Looking back, the 2022 Yankees were a team that, despite its high-performing starting rotation and powerful (albeit inconsistent) lineup, ought to be known primarily for its defensive prowess. No matter how you look at it, their defense was elite: their 129 Defensive Runs Saved led the league by more than 50 runs (the Dodgers came in second with “just” 86), their 7.0 UZR/150 was more than two-thirds of a point better than the second-place Cardinals, and their 23 Outs Above Average ranked fifth. Not surprisingly, the team piled up the accolades, with Jose Trevino and DJ LeMahieu each receiving a Gold Glove Award (with Trevino also winning the Platinum Glove) and the team earning the teamwide Gold Glove for the 2022 season.
2023 is a new year, however. Now that we’re coming up to the first quarter mark of the season, we can begin to look at this year’s defensive metrics, and well, they paint a picture that isn’t quite so rosy as last year.
Note: all stats are from before the game on 5/11/2023
It’s still early, but these numbers are a far cry from 2022. Those 2 DRS put the Yankees at 13th in the league, behind the Mets and above the Rangers, while their 3 OAA is tied for 10th with the Mets. UZR/150 thinks little of the Yankees defense, as their -2.1 is 20th in the league. No matter what metric you prefer, there is a not insignificant dropoff from last season.
Before we start diving into the Yankees in particular, let’s take a snapshot at the league as a whole.
It appears that the Yankees are not alone among the big movers. All five teams atop the leaderboards in DRS and UZR/150 find themselves ranked in the middle of the pack at best in 2023; OAA appears slightly more stable near the top of the board, but even there, the Astros, Cardinals, and Yankees have fallen out of the top 10. To some extent, this is normal, as defensive metrics are notoriously fickle from one year to the next. The fact that such drastic dropoffs happened the same year the ban on the shift went into effect suggests that something more may be happening behind the scenes; what exactly that is, however, is a question for another day — one on which we have more data.

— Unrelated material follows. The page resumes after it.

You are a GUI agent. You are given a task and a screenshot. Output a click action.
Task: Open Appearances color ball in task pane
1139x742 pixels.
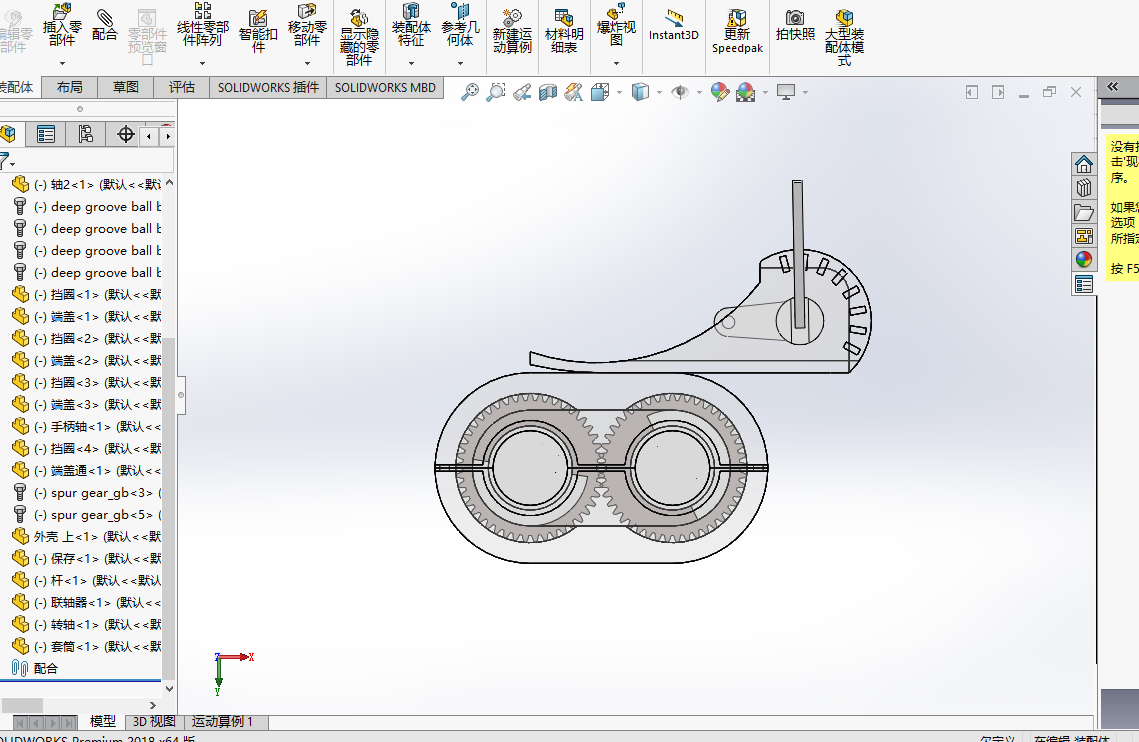point(1084,260)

For now, let’s just focus on the Yankees specifically.
Across the board, the Yankees defense is down compared to last year. Part of that is the defenders forced to play significant innings in the field: Franchy Cordero (1 DRS, -2 OAA) has 129 innings in the outfield, while Willie Calhoun, Isiah Kiner-Falefa, and Jake Bauers have cumulatively accrued a total of -3 DRS in just 73 combined innings in the outfield. Had Harrison Bader, Giancarlo Stanton, and Aaron Judge not missed any time, those outfield numbers would certainly look better.
Regression to the mean has also been a factor. While he’s not bad defensively, Trevino’s decline relative to his Platinum Glove performance has certainly been noticeable. Without the benefit of the shift, Gleyber Torres has been a mixed bag at second base one year after putting together a career best season with the glove. DJ LeMahieu has been solid at the hot corner, but has not been putting up the Gold Glove caliber numbers he did last year, and the team’s overall third base totals are dragged down by Josh Donaldson (0 DRS, 0 OAA, -4.0 UZR/150 in 38 innings) and Isiah Kiner-Falefa (-1 DRS, -1 OAA, -8.0 UZR/150 in 49 innings).
No matter the specific reasoning for this decline, not only is it noticeable, it has had a very clear and negative impact on the team’s pitching staff in the early weeks of the season. Although much of the attention has been on the lackluster lineup and the scuffling pitching staff, the less efficient defense may just be the difference in an American League playoff race that, if the early season tendencies continue, will come down to the wire.
As the spring marches on and summer begins to loom ever closer on the horizon, the Yankees defense bears watching.